Archibald MacLeish

Born and raised in Illinois, MacLeish was educated at Yale University and Harvard Law School. He lived in Paris in the early 1920s after frontline service in World War I. On the editorial board of Fortune magazine in the 1930s, MacLeish served as both Librarian of Congress and Assistant Secretary of State in the Roosevelt administration. Despite the self-sufficiency of poetic form he argues for in "Ars Poetica," he often addressed political topics in poems or radio plays.

Philip Levine

Born in Detroit, Michigan, and educated at Wayne State University, Levine later studied at Iowa with Robert Lowell and John Berryman. Along the way, he took a number of working-class jobs; those, and the ruined industrial landscape of Detroit, helped shaped the settings and political loyalties of his poems.

Stanley Kunitz

Born and raised in Worcester, Massachusetts, Kunitz was educated at Harvard. Declaring himself a pacifist, he served in the army during World War II cleaning latrines. He taught poetry workshops at several colleges, coedited a number of biographical dictionaries, helped to establish the Provincetown Fine Arts Work Center, edited the Yale Series of Younger Poets (from 1974-1976), and refined an increasingly open, almost conversational poetic voice. A 1967 trip to the Soviet Union led to his translating several poets from the Russian.  

Adrian C. Louis

Born and raised in Nevada, Louis is an enrolled member of the Lovelock Paiute Indian tribe. He was educated at Brown University, where he also went on to receive an M.A. in creative writing. A former journalist, he edited four tribal newspapers and was a founder of the Native American Press Association. Since 1984, he has taught English at Oglala Lakota College on the Pine Ridge Reservation of South Dakota, where he lives. Louis, who writes both poetry and fiction, is at the forefront of a new generation of Native American writers.

Vachel Lindsay

Lindsay was born in his family home in Springfield, Illinois, delivered by his physician father. Lindsay spent nearly three years at Hiram College trying to fulfill his father's ambition that he become a doctor, but then convinced his parents art was his real mission. He enrolled at the Chicago Art Institute in 1901. Two years later, he transferred to the New York School of Art, but he was already spending a good deal of time writing poems.

W. S. Merwin

Merwin was born in New York and raised first in Union City, New Jersey, and then in Scranton, Pennsylvania. He studied Romance Languages at Princeton University, where he worked with poet John Berryman and poet-critic R.P. Blackmur. It was at Princeton as well, in the midst of World War II when some of his classmates were dying in Europe and the Pacific, that he began writing, but not publishing, poems of despair amid the violence of history. He would return to these themes again decades later, when the Vietnam War would come to seem a comprehensive figure for public life in America.

N. Scott Momaday

Born in Lawton, Oklahoma, Momaday is well known as a poet, novelist (House Made of Dawn and The Way to Rainy Mountain), painter, playwright, and storyteller.
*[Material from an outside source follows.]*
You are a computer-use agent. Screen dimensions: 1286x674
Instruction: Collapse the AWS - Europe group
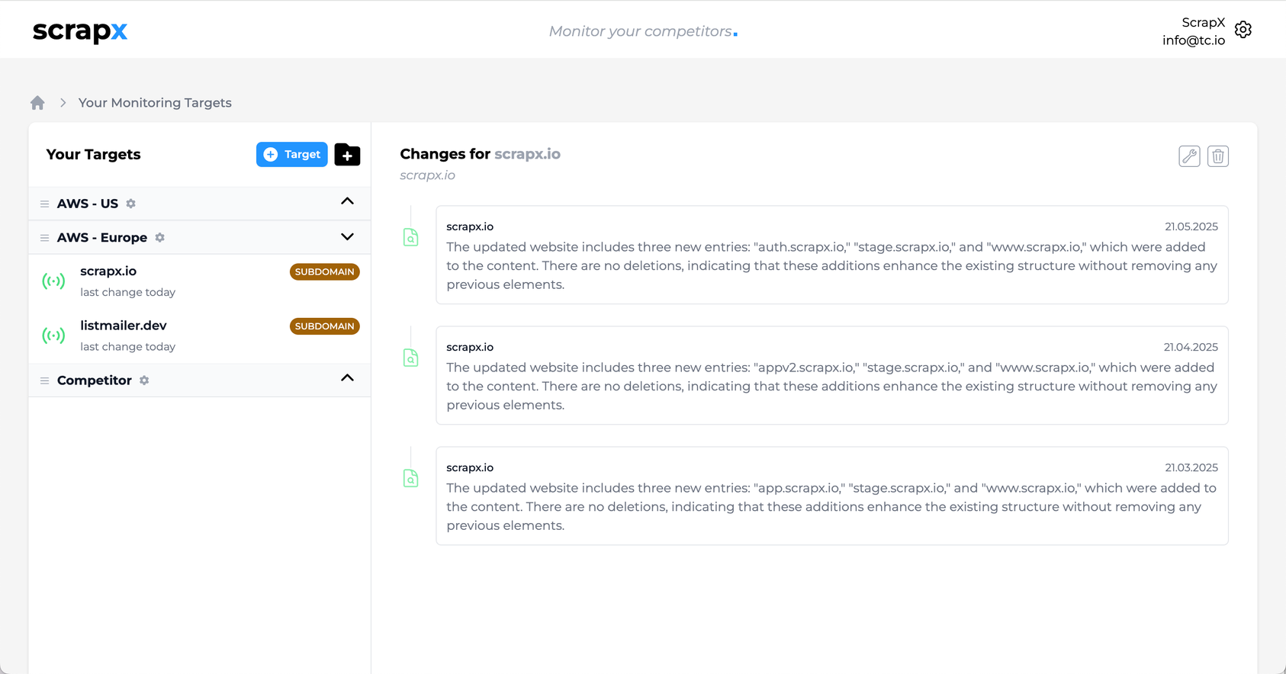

Although his work is centered in Native American culture and history, he has written poetry about a variety of subjects, including poems about nature partly shaped by a Native American vision. His literary influences are still wider, as is apparent when he writes in rhymed syllabics. Some of his literary works include his line drawings and paintings, which have been exhibited a number of times.

Edwin Markham

Charles Edward Anson Markham was born in Oregon City, in the Oregon Territory, but his mother took him to a farm at Suisun, California, in 1856. The farm was halfway between Sacramento and San Francisco; Markham lived in California, where he became a schoolteacher, until moving to New York's Staten Island at the turn of the century and publishing a number of volumes of poetry thereafter.

James Merrill

Born and raised in New York City, James Merrill was the child of a founder of America's most famous brokerage firm. He was educated at Amherst College, a stay interrupted by a year's service in the U.S. infantry at the end of World War II. Thereafter he divided his time between Connecticut, Florida, and Greece and devoted himself to a highly successful literary career. His poetry is poised, self-conscious, elegant, and witty; its manner owes perhaps as much to the stylistic polish of Proust's and James's fiction as to other poets.

Claude McKay

Born Festus Claudius McKay to a Jamaican peasant family, McKay would write poems that inspired not only the Harlem Renaissance of the 1920s but also the Black Arts Movement of the 1960s. As a young child, McKay received a background in both classical and British literature and philosophy and before too long began to write poems in traditional forms. The sonnet tradition he imitated as a child he would dramatically transform as a young man in his 20s. McKay would take the romance and the consolations of the historical sonnet and replace them with a hand grenade of protest.